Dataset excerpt
--- Begin ---

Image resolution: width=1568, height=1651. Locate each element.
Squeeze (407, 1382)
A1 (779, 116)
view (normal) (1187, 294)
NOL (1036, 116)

--- End ---

◆ Exercise: Return each line from the entries above that contains the string "resolution". Matches are case-sensitive.

◆ Final result:
Image resolution: width=1568, height=1651. Locate each element.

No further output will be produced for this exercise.